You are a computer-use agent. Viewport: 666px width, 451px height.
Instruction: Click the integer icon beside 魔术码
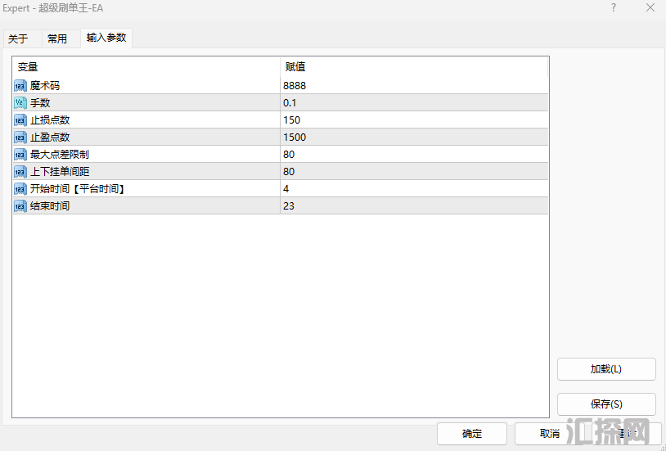[20, 85]
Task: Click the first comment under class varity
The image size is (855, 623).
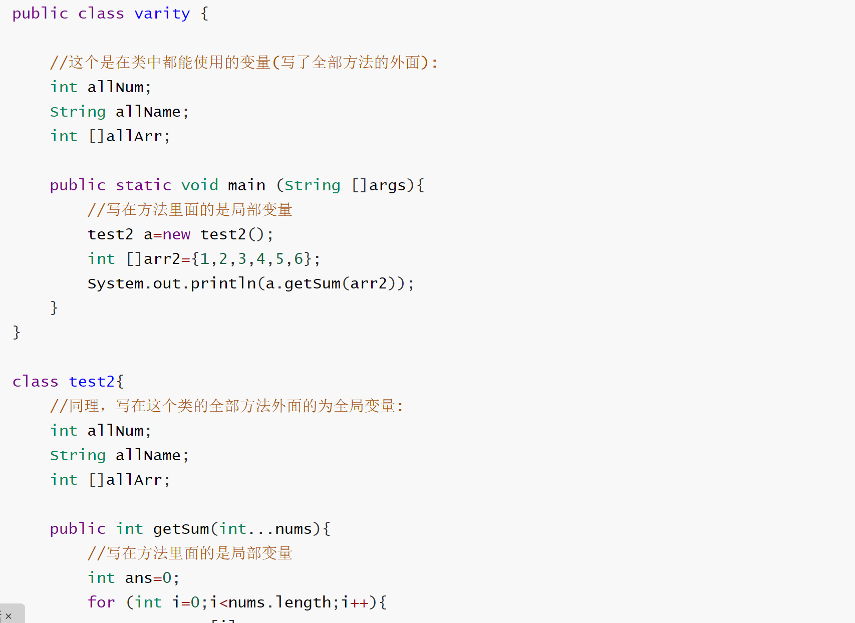Action: [x=243, y=63]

:: TASK TO COMPLETE ::
Output the full material above exactly, leaving every picture out.

:: REPLY ::
You are a computer-use agent. Viewport: 666px width, 451px height.
Instruction: Click the integer icon beside 魔术码
[20, 85]
Task: Click the first comment under class varity
The image size is (855, 623).
Action: [x=243, y=63]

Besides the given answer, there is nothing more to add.